Matthew Hunt

Using diverse media and a ‘make do’ and ‘DIY’ philosophy, Matthew Hunt refuses to maintain a cohesive continuum and in turn continues to start again fresh each time he makes something. Taking self-effacement to a new level, Hunt fully admits to not being an Art Genius, of essentially being lost and not knowing what he’s doing. Yet he is driven by notions of freedom, social and political relevance and blind optimism. Pragmatics aside, Hunt navigates a difficult path of personal subjectivity and cultural objectivity. He disembowels both his past and current day-to-day life and charges it with a subtle and sometimes blunt social/cultural critique. He explores various knowledge systems and patterns evident in contemporary life, ranging from the nuances of the everyday to the complex negotiations of institutions and high culture. Much of his work is language based, and an internal and external dialogue, it is the residue of signs and of narrative. Hunt’s ‘project’ is a lonely one, one persons attempt to find something, something undefined. And it is this non-definition that allows for a prime site of discovery, linkage and potential togetherness.

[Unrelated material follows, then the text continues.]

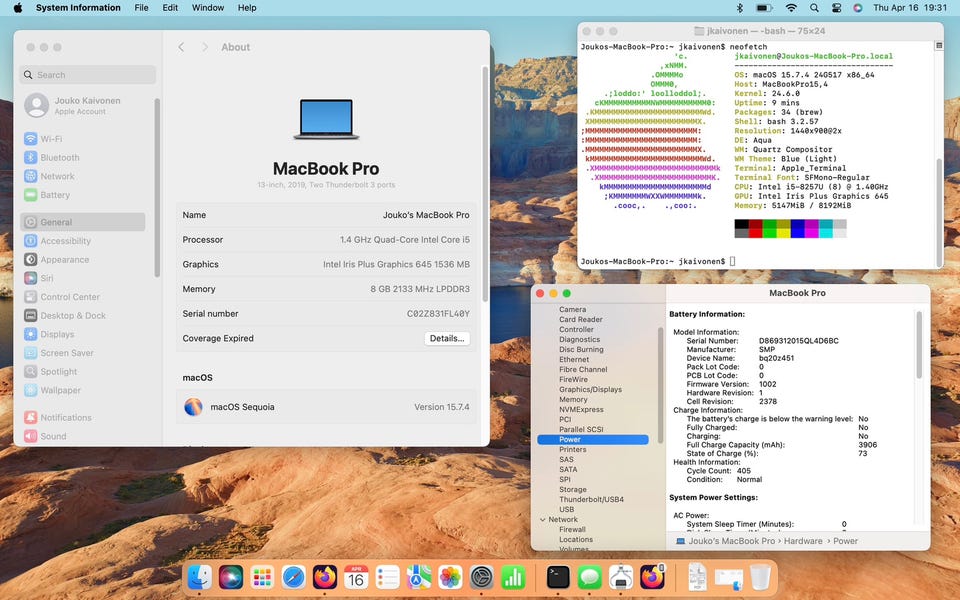Collapse the Network section in System Information

(x=543, y=520)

Matthew Hunt (born 1967) has exhibited in Austria, Germany, Switzerland, Indonesia and New Zealand. He has exhibited extensively in Australia and has received multiple Australia Council for the Arts and Western Australian Department for the Arts project and new work grants. Hunt has participated in residencies at Christophe Merian Foundation, Basel Switzerland; Artspace, Sydney and The International Art Space Kellerberrin Australia (IASKA). Hunt self-published an extensive monograph titled Backwater in 1996 and has been publishing zines on his work and writing with Dr Robert Cook since. Hunt lives and works in London.

John Barrett-Lennard

John Barrett-Lennard is interested in relationships between a sense of centeredness and of transience, states of in-betweenness and contemporary hyper-mobility. His current projects consider the spaces between locatedness (often tied to place, origins, accent or cultural history) and cosmopolitanism. He is keen to explore the distance between particular and focused contexts, and larger forces, changes, dispersed networks and widely shared experiences. His curatorial work may take the form of projects with individual artists, group or thematic exhibitions and of critical writing in a range of settings. They often involve consideration of influences and conjunctions, and how these are mediated, reinterpreted and represented by artists and institutions, both in the arts and in wider social settings.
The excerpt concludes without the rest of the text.